Return the lines below exactly as they appear, please, starting with the first and ending with the one that contains "Switch to the chat bubbles tab in summarizer".

(Stored items)

== Segment start ==

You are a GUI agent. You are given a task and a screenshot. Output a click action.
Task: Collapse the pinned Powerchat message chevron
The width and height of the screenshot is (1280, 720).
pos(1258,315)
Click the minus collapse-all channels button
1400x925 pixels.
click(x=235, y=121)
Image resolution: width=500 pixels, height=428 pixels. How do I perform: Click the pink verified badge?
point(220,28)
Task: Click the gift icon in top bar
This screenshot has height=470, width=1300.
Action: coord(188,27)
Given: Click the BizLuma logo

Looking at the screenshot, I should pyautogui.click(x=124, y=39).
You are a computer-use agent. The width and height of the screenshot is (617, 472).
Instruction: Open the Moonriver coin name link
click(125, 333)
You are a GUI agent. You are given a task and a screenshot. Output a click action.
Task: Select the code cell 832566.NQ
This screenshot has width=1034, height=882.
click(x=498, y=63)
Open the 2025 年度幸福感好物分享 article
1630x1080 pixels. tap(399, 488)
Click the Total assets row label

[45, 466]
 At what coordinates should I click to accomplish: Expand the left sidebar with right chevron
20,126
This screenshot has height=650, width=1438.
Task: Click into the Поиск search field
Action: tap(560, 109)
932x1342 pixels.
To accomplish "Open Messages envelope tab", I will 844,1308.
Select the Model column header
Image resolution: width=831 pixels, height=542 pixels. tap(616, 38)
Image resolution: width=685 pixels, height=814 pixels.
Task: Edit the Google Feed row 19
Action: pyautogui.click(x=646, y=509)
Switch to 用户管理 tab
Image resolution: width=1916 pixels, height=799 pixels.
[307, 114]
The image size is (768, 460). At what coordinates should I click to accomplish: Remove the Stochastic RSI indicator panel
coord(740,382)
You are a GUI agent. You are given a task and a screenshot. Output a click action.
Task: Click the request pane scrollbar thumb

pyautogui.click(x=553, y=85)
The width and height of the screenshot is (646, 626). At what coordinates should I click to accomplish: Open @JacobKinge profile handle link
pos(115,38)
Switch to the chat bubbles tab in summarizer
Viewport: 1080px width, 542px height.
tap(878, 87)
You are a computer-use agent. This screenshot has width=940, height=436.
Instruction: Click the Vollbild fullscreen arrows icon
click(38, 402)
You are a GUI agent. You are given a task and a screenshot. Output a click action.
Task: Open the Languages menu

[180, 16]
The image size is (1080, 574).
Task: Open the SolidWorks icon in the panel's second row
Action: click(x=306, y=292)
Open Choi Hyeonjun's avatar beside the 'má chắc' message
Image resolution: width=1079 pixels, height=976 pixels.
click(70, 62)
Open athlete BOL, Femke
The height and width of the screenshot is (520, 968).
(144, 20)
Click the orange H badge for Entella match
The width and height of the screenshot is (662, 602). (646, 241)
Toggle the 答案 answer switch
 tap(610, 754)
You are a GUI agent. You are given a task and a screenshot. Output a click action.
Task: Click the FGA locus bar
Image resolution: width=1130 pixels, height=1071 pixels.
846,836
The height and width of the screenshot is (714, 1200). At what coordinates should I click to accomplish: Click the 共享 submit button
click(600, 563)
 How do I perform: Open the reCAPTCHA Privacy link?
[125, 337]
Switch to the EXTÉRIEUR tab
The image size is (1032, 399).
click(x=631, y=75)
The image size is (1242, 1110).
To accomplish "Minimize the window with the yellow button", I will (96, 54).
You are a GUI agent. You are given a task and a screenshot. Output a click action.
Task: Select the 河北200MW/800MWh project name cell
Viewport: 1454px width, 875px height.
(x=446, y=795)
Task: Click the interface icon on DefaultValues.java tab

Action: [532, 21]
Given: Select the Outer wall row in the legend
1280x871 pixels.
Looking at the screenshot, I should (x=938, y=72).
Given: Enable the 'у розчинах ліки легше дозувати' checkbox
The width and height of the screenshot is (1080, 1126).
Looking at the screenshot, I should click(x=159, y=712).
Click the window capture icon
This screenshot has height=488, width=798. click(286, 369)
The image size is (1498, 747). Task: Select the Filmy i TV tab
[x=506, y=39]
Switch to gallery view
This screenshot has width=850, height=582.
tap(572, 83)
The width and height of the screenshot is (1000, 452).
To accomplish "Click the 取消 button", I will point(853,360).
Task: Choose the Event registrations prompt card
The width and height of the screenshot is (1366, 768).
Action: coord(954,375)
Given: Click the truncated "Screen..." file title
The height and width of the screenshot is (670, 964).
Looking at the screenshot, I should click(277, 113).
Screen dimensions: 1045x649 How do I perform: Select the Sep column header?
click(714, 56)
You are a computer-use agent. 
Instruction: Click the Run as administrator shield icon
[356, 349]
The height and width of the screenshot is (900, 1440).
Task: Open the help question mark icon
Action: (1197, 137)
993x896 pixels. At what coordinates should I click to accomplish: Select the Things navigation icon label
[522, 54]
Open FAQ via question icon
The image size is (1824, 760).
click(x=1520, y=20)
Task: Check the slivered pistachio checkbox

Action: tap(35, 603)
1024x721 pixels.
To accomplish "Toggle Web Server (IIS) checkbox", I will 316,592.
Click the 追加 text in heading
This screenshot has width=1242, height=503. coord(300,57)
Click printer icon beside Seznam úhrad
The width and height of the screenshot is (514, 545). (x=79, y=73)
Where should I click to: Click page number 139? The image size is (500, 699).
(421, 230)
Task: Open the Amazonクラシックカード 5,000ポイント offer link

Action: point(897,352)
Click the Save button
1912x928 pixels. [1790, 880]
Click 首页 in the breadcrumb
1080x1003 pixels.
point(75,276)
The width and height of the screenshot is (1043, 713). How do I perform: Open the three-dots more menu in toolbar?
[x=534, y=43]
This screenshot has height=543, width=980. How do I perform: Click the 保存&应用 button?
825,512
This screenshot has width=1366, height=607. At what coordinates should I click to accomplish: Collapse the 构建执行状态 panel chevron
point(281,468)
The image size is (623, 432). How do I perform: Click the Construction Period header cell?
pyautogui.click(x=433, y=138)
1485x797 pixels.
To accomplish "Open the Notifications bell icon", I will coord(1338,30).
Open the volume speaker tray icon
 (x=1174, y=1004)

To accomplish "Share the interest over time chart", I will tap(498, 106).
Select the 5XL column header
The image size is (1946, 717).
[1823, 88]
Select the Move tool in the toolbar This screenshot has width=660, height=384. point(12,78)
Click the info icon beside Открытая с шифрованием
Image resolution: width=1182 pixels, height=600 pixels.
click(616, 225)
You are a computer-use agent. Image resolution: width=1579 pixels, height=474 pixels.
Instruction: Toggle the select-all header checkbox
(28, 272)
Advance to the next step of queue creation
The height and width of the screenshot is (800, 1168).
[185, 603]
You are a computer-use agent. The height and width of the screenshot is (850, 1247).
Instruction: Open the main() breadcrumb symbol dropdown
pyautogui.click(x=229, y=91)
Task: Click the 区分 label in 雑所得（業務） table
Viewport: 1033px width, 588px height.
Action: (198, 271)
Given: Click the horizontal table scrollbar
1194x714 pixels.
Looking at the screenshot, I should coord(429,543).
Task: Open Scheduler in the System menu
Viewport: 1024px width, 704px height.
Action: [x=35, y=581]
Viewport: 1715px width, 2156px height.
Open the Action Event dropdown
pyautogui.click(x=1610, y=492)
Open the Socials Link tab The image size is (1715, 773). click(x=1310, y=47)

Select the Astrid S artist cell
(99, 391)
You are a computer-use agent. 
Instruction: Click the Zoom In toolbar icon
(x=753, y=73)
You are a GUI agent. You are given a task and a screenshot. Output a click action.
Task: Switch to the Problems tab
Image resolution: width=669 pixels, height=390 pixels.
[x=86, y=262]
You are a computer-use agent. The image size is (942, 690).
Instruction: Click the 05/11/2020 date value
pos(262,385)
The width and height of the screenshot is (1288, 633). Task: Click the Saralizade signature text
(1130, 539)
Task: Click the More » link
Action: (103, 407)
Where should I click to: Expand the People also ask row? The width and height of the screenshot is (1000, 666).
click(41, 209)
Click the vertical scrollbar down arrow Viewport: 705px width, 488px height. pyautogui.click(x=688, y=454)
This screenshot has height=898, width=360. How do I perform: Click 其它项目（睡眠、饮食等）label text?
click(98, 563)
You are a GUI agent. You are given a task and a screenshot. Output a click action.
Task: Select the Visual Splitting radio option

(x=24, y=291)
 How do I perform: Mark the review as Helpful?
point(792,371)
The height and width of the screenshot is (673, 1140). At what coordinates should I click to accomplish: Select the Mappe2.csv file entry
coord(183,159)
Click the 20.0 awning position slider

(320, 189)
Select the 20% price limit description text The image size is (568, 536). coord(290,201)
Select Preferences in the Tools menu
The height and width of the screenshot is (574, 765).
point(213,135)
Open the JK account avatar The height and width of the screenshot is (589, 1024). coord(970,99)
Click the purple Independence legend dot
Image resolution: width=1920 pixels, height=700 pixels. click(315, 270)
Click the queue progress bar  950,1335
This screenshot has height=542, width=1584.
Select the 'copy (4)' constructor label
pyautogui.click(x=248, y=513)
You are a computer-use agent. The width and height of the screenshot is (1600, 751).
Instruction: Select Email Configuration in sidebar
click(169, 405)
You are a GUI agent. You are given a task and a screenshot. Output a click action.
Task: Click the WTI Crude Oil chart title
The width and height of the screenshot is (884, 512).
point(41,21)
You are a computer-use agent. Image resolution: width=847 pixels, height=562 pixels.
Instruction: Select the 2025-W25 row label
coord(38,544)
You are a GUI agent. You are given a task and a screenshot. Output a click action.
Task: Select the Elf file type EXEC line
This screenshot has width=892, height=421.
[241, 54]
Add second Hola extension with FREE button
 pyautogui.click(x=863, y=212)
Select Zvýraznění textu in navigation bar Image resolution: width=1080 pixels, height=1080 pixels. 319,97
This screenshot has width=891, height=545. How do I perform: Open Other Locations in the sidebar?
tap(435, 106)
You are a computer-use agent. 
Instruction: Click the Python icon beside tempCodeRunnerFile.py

== Segment end ==

§ Task output:
You are a GUI agent. You are given a task and a screenshot. Output a click action.
Task: Collapse the pinned Powerchat message chevron
The width and height of the screenshot is (1280, 720).
pos(1258,315)
Click the minus collapse-all channels button
1400x925 pixels.
click(x=235, y=121)
Image resolution: width=500 pixels, height=428 pixels. How do I perform: Click the pink verified badge?
point(220,28)
Task: Click the gift icon in top bar
This screenshot has height=470, width=1300.
Action: coord(188,27)
Given: Click the BizLuma logo

Looking at the screenshot, I should pyautogui.click(x=124, y=39).
You are a computer-use agent. The width and height of the screenshot is (617, 472).
Instruction: Open the Moonriver coin name link
click(125, 333)
You are a GUI agent. You are given a task and a screenshot. Output a click action.
Task: Select the code cell 832566.NQ
This screenshot has width=1034, height=882.
click(x=498, y=63)
Open the 2025 年度幸福感好物分享 article
1630x1080 pixels. tap(399, 488)
Click the Total assets row label

[45, 466]
 At what coordinates should I click to accomplish: Expand the left sidebar with right chevron
20,126
This screenshot has height=650, width=1438.
Task: Click into the Поиск search field
Action: tap(560, 109)
932x1342 pixels.
To accomplish "Open Messages envelope tab", I will 844,1308.
Select the Model column header
Image resolution: width=831 pixels, height=542 pixels. tap(616, 38)
Image resolution: width=685 pixels, height=814 pixels.
Task: Edit the Google Feed row 19
Action: pyautogui.click(x=646, y=509)
Switch to 用户管理 tab
Image resolution: width=1916 pixels, height=799 pixels.
[307, 114]
The image size is (768, 460). At what coordinates should I click to accomplish: Remove the Stochastic RSI indicator panel
coord(740,382)
You are a GUI agent. You are given a task and a screenshot. Output a click action.
Task: Click the request pane scrollbar thumb

pyautogui.click(x=553, y=85)
The width and height of the screenshot is (646, 626). At what coordinates should I click to accomplish: Open @JacobKinge profile handle link
pos(115,38)
Switch to the chat bubbles tab in summarizer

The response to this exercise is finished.